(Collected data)
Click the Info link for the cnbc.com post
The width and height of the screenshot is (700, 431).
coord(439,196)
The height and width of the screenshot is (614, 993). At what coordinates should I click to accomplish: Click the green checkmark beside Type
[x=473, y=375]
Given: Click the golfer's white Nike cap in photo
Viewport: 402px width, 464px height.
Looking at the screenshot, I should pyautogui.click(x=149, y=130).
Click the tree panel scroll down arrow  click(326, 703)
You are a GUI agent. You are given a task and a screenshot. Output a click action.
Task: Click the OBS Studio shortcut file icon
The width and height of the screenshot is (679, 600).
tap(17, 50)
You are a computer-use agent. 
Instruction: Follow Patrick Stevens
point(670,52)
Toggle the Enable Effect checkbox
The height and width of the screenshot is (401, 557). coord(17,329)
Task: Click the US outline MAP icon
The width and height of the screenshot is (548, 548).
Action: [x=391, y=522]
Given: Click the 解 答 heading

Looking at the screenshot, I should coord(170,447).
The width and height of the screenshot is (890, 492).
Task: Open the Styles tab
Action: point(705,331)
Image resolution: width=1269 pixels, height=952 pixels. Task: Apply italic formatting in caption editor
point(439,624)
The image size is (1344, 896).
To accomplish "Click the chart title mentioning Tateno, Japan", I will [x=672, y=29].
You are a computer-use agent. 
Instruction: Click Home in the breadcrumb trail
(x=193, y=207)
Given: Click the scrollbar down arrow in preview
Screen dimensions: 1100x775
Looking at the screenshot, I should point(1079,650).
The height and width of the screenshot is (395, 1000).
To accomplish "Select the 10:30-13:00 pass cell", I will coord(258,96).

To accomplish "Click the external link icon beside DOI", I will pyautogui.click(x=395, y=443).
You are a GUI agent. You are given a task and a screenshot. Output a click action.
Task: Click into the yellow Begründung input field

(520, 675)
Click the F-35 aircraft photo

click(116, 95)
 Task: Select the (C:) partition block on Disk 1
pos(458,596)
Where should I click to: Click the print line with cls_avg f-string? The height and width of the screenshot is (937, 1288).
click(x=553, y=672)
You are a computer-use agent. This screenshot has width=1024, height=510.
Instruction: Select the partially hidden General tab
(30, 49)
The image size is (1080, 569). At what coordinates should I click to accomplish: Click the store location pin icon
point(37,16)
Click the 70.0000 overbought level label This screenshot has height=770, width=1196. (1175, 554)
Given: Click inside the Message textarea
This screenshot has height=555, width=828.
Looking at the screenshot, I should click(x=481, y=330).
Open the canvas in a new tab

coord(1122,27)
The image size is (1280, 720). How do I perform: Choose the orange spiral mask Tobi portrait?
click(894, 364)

TASK GOAL >>
Report how many lines above hold the string "will", giving nothing but the number.

RESULT FOR THIS EXERCISE >>
3